L’intacte Ginette

Une exploration menée par l’ESCOUADE CH’TITURBEXEUR


Découvrir son histoire mystérieuse et très protégée, c’est ce qu’on aurait préfère par dessus tout ! Mais quand le temps nous est compté, il est très difficile de briser la vérité de cette villa…

Juste après le déconfinement, l’exploration de cette demeure des années 70 était notre priorité absolue. La verrerie complète, le bar rempli et les fauteuils dépoussiérés, il était hors de question de laisser passer cette occasion avant que sa localisation ne soit dévoilée publiquement.
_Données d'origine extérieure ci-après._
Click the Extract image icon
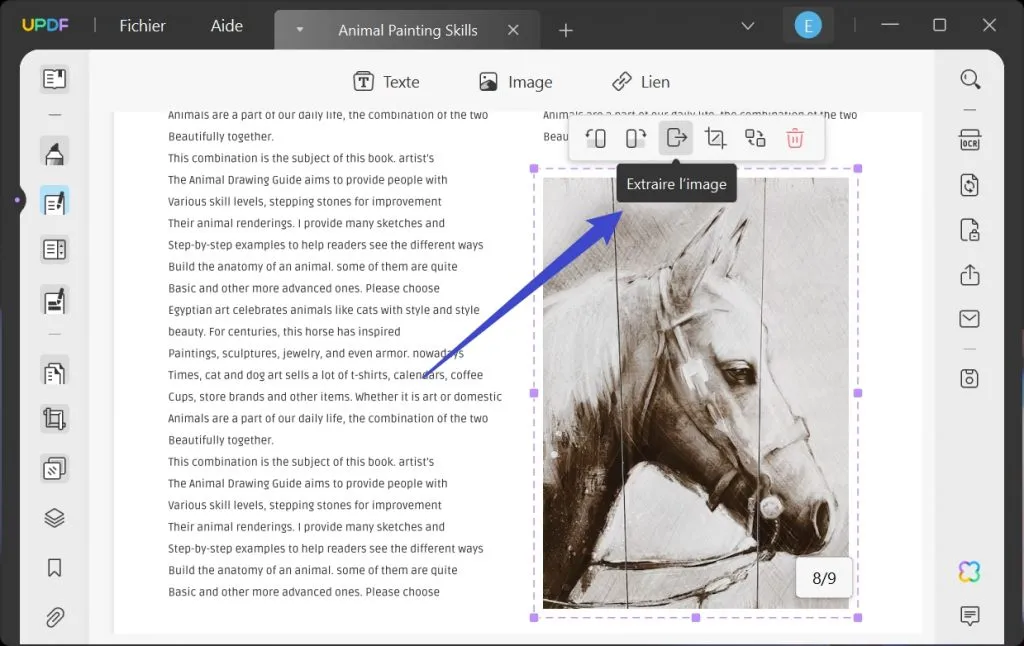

On pensait passer des heures sur Maps à trouver son emplacement, mais un plan de drone nous a suffi pour le trouver en 30 minutes.

Comme Cooper poursuivant un drone indien dans un champ de maïs, c’est de cette manière que nous nous infiltrons dans le terrain sans alerter le voisinage. Cette première étape faite, nous préparons notre matériel avant de chercher une entrée dans la villa, chose qui s’avère très facile. C’est une fois dedans que notre excitation augmente d’un grand pas : « l’intérieur est quasiment intact ! ». D’ailleurs, cela doit être la première fois que l’on découvre autant d’objets et de mobilier en bon état. Nous prenons connaissance de chaque pièce, nous contrôlons que personne d’autre n’est présent, puis nous nous lançons dans l’exploration après une pause petit déjeuner.

Une belle table de blanc, de dorure et d’un raffiné digne d’un dressage bourgeois est installée dans la véranda. Les rayons matinales du soleil traversant le cristal des verres rend la pièce scintillante, presque théâtrale. À coté de cette pièce se trouve la cuisine, façon bistro de quartier avec ses suspensions imitant des lampes à huile. À l’inverse de la véranda, cette pièce est en pagaille totale, il est donc difficile de trouver des informations sur les occupants. Le salon et le hall ne donneront pas plus d’indice, uniquement celui de la classe sociale et des générations de la famille. Avant de continuer l’exploration à l’étage, nous nous posons sur les fauteuils rouges très confortables, mais c’est à ce moment là que les ennuies commencent…

Nous apercevons deux personnes arriver par le devant de la demeure. Par chance, il s’agit d’un duo d’urbexeur. Là où ça deviens inquiétant, c’est qu’ils ont pu alerter le voisinage en étant indiscrète, un fait qui se confirmera plus tard. Quand on commence à explorer l’étage, nous nous répartissons les tâches : une personne et moi dans les combles et la dernière pour surveiller l’autre groupe et l’extérieur. Alors qu’aucun signe d’alerte nous est lancé, un troisième duo débarque mais pas pour explorer. Des voisins se sont invités dans la cour afin de vérifier que personne ne se trouve dans la maison. Manque de chance, mon coéquipier se prend les pieds sur une poutre et émet un bruit qui fait fuir les arrivants.

Il n’y a plus une seconde à perdre, il faut prendre les dernières photos rapidement et déguerpir au plus vite. La fin de l’exploration se fait sous pression et nous n’avons pas le temps de chercher des informations supplémentaires. Cependant, de nombreux ouvrages sur des pays, des dictionnaires bilingues et un globe nous font penser que l’homme de maison voyageait beaucoup. Le bureau étant photographié, nous partons précipitamment en emmenant le second groupe par le chemin le plus discret. Une vingtaine de minutes seront écoulées entre l’alerte lancée et notre extraction réussie. Nous retiendrons qu’il ne faudra plus jamais se reposer sur ses lauriers après de nombreuses explorations sans une visite surprise.